▶ [YOUR ASSIGNMENT] What is needed is an exact copy of every line from the one with "800x394 pixels." to the end of the entries below, without the pictures.

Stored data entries
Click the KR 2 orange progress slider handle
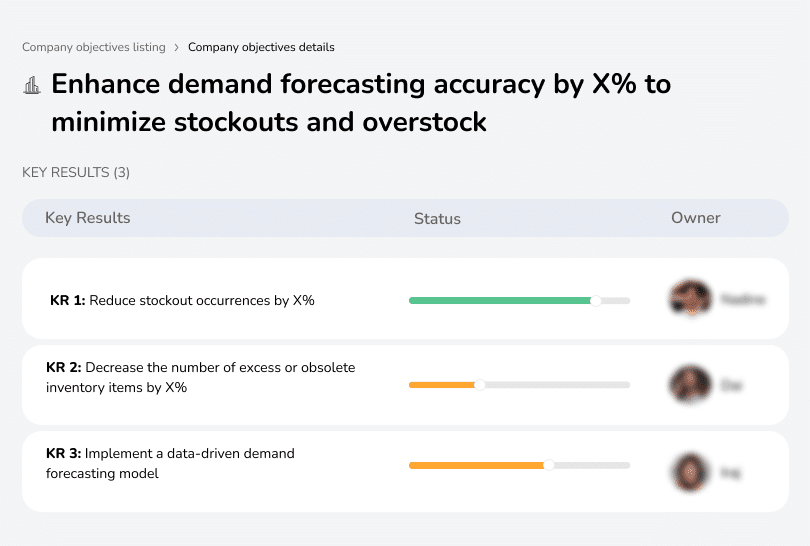 479,385
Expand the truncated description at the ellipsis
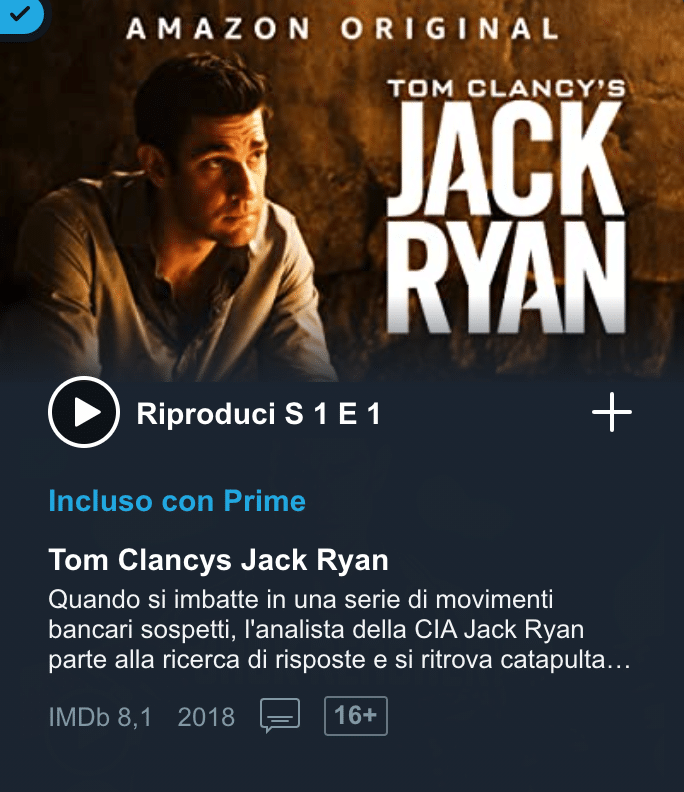The image size is (684, 792). coord(619,660)
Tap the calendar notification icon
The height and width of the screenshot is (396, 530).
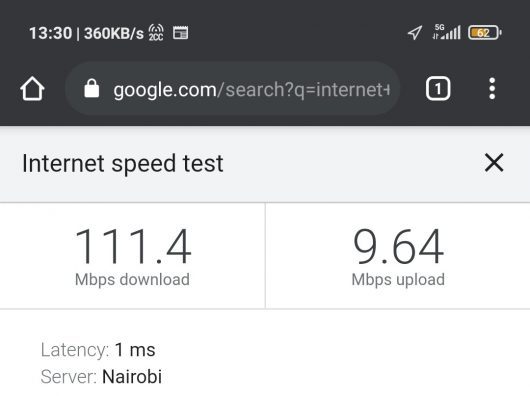(180, 33)
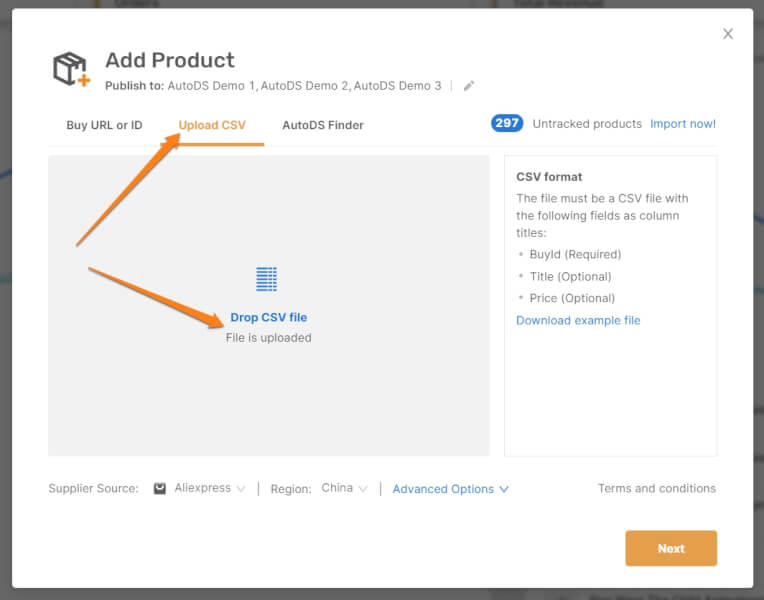The width and height of the screenshot is (764, 600).
Task: Click the pencil edit icon beside store names
Action: tap(469, 86)
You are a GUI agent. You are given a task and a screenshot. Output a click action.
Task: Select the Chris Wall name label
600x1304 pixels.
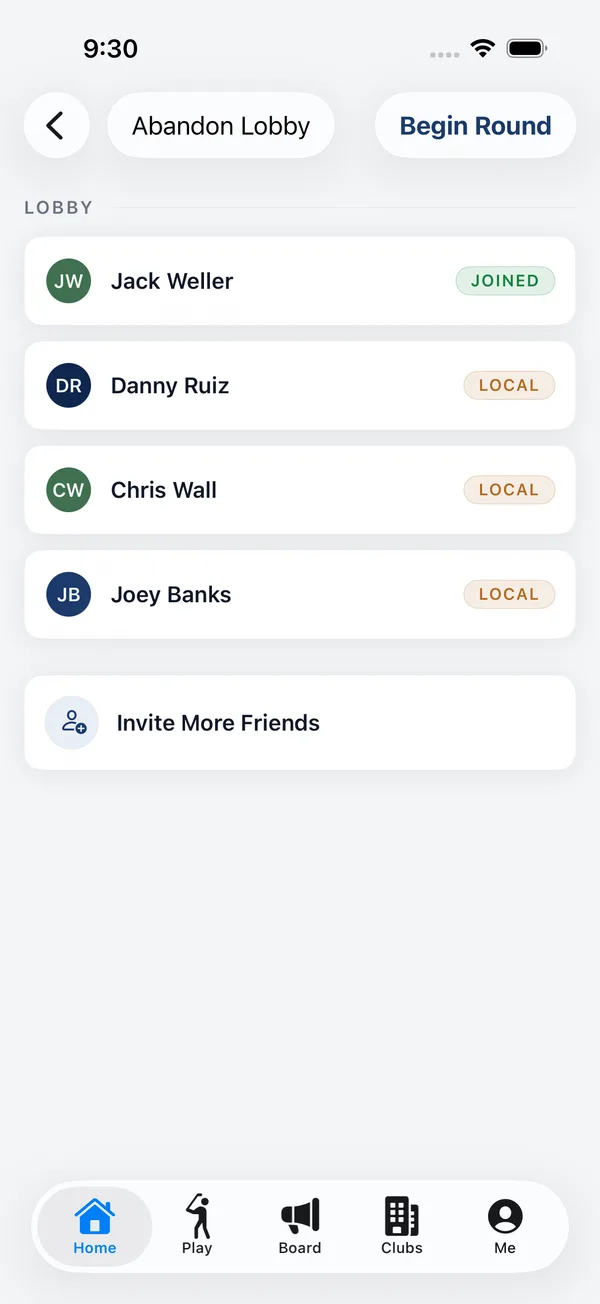(164, 490)
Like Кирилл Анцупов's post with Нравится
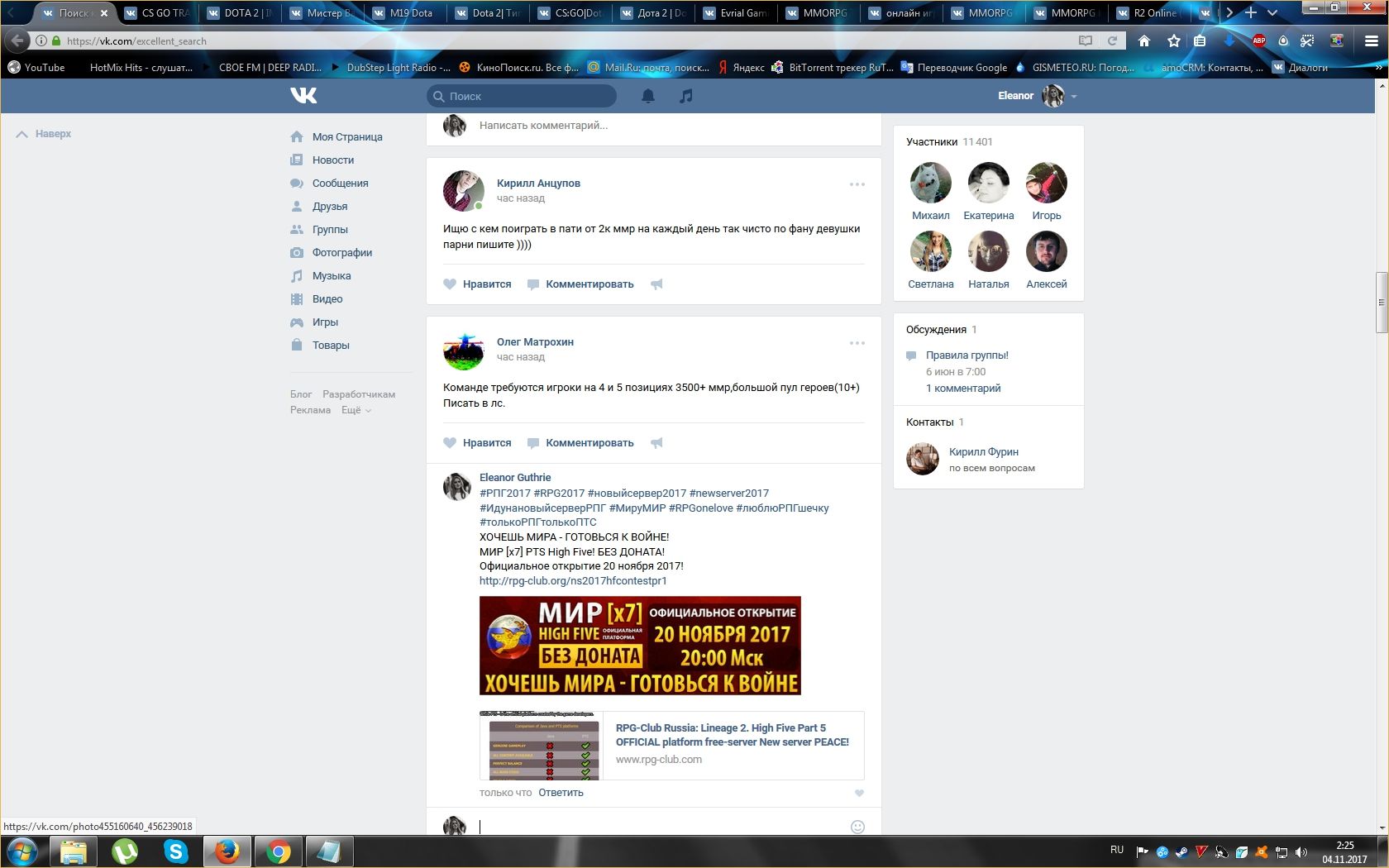This screenshot has width=1389, height=868. tap(478, 284)
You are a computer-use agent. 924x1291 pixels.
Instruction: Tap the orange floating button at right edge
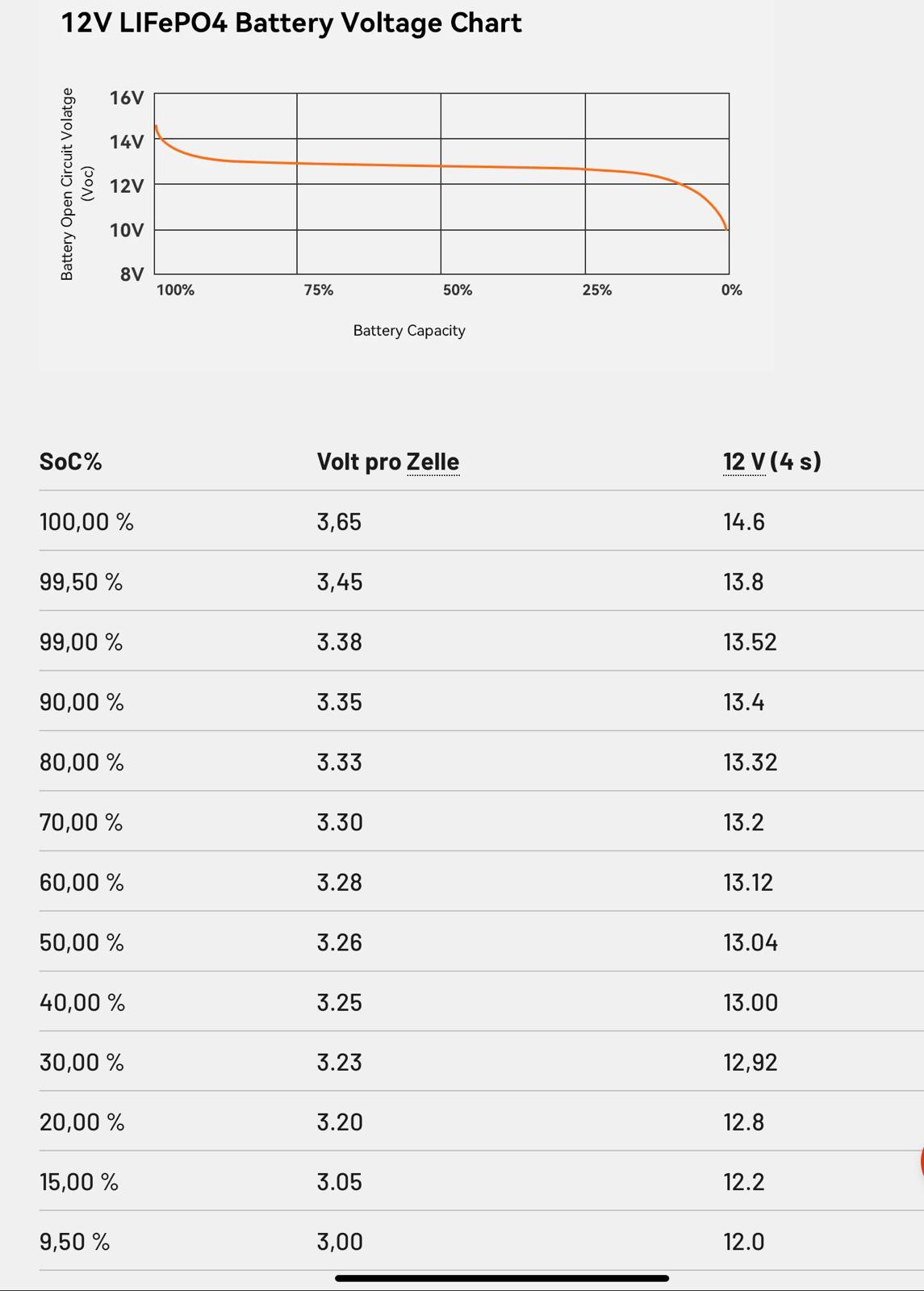tap(921, 1161)
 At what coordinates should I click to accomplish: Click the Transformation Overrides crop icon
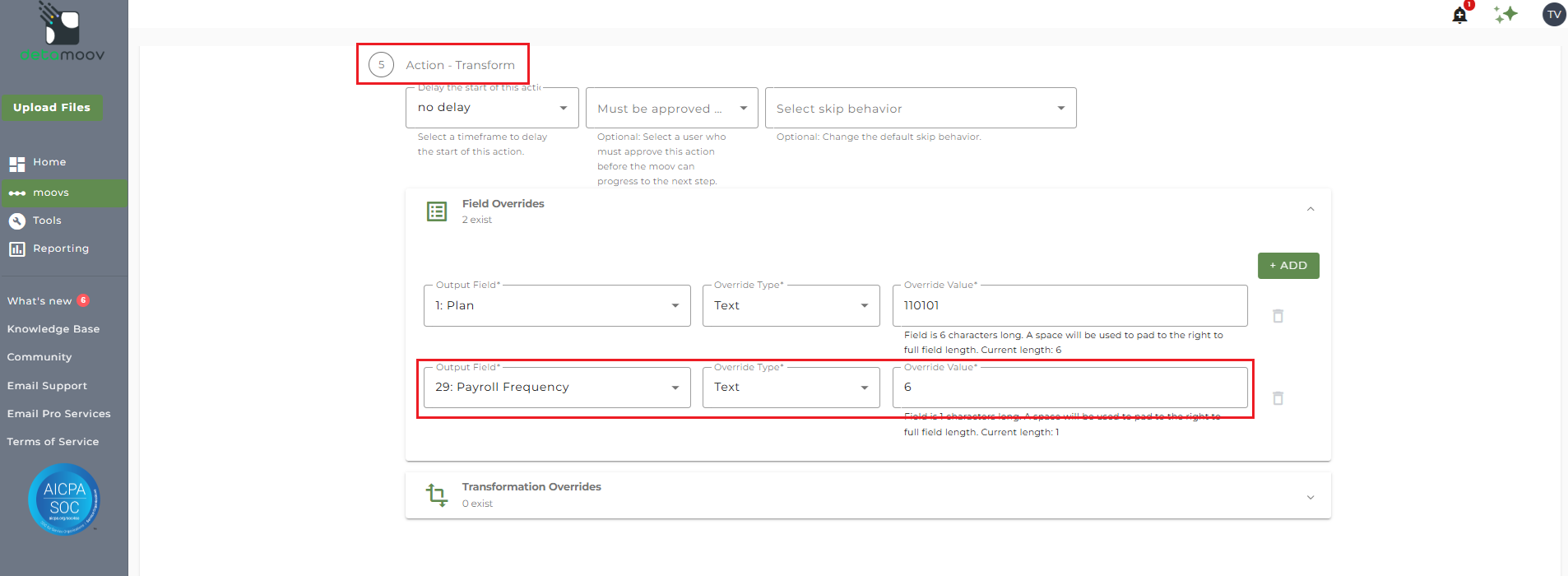[x=437, y=495]
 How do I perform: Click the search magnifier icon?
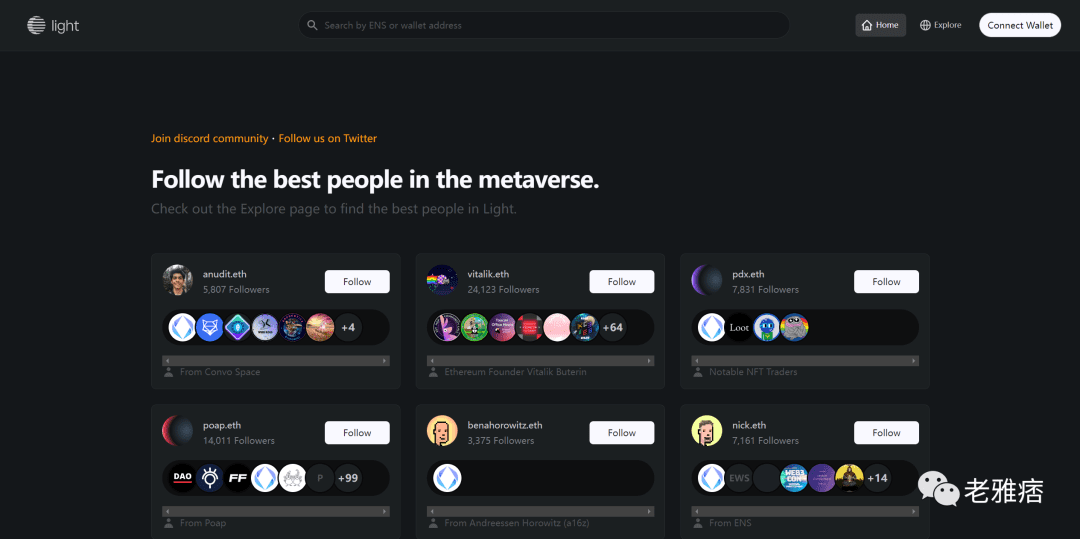coord(312,25)
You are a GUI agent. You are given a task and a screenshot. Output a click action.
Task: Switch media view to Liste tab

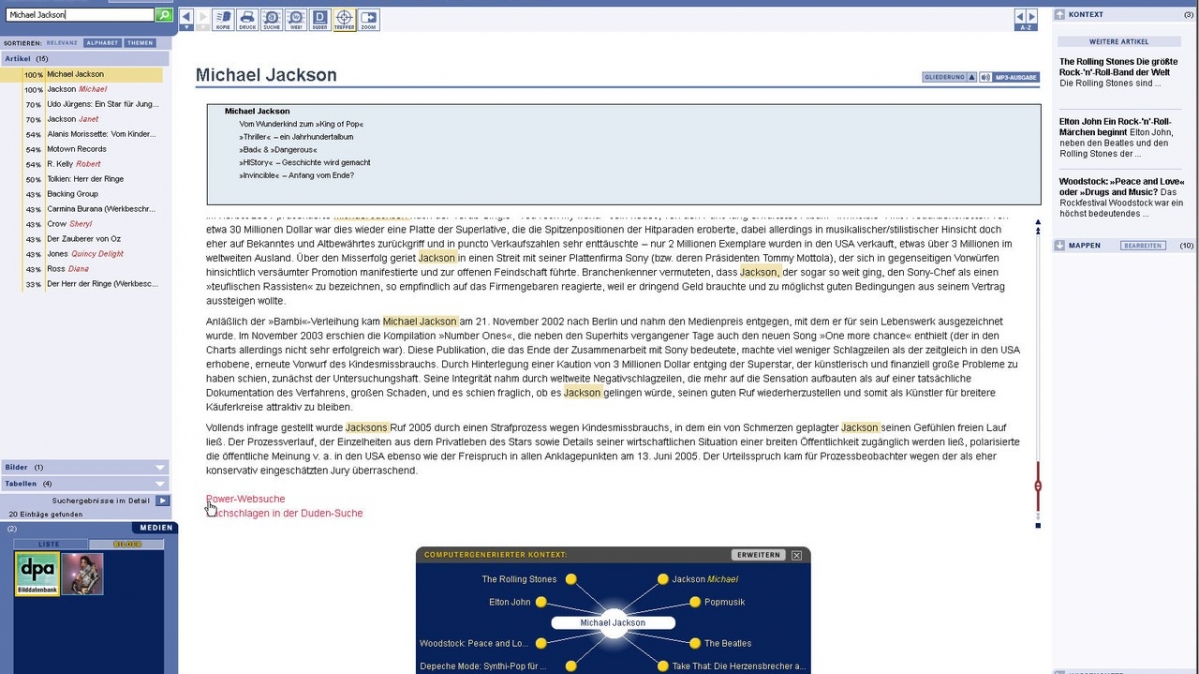pyautogui.click(x=50, y=545)
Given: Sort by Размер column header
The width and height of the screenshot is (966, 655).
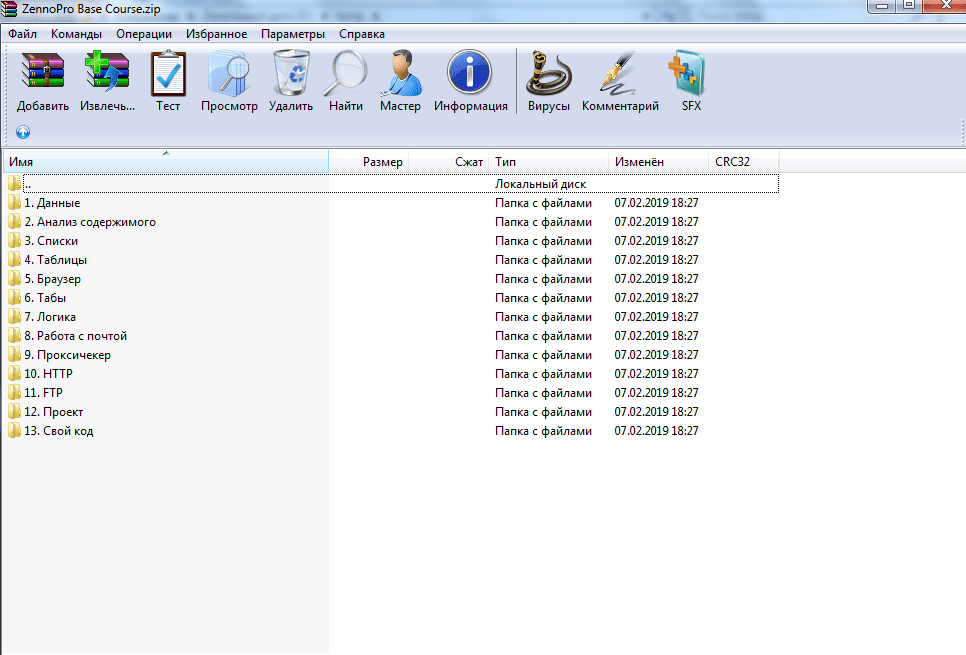Looking at the screenshot, I should (382, 162).
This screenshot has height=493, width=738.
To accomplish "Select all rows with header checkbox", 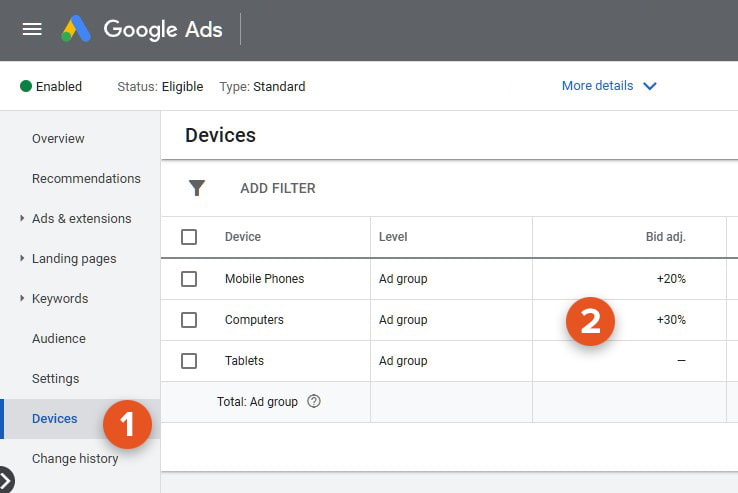I will [189, 237].
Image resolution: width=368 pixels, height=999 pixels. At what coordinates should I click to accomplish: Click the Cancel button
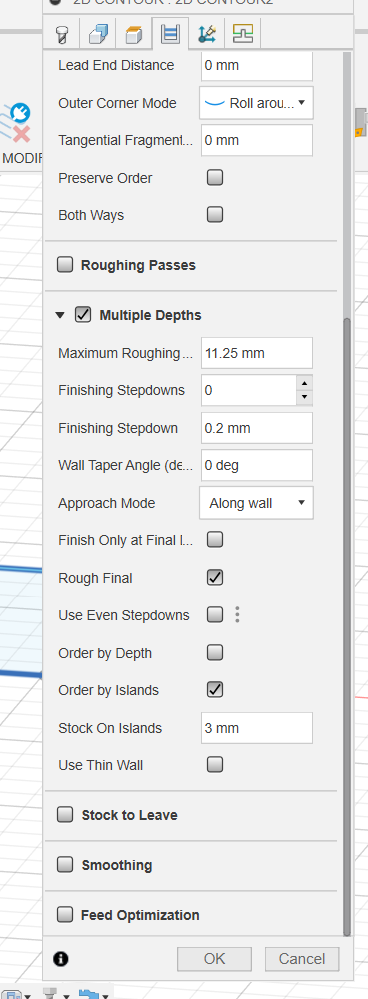[302, 959]
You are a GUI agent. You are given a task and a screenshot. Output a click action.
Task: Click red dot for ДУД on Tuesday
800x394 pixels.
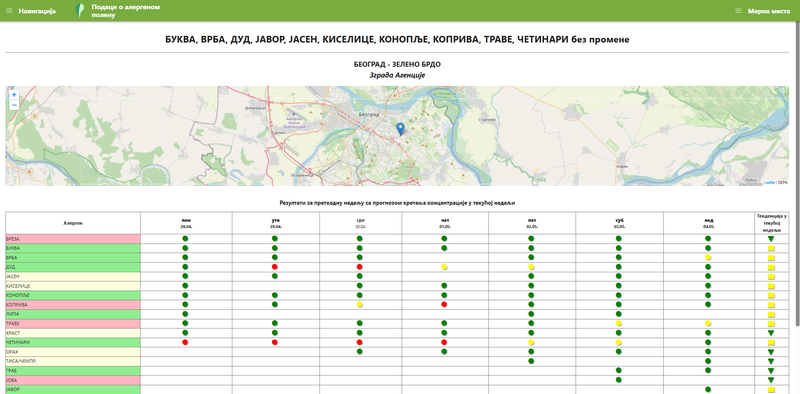pos(274,267)
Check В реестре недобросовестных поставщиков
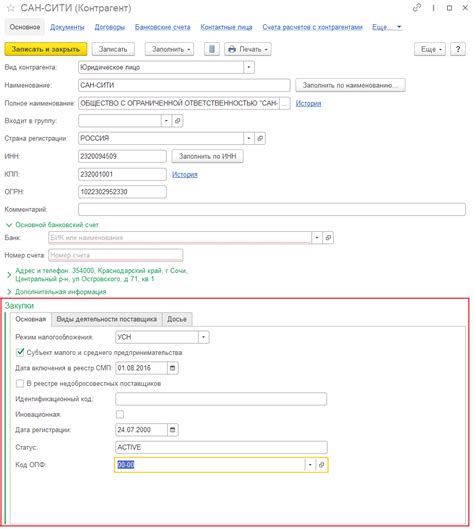This screenshot has width=474, height=529. coord(20,383)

▶ [RESPONSE TO THE EXERCISE]
800x394 pixels.
pos(274,267)
Check В реестре недобросовестных поставщиков
This screenshot has width=474, height=529. coord(20,383)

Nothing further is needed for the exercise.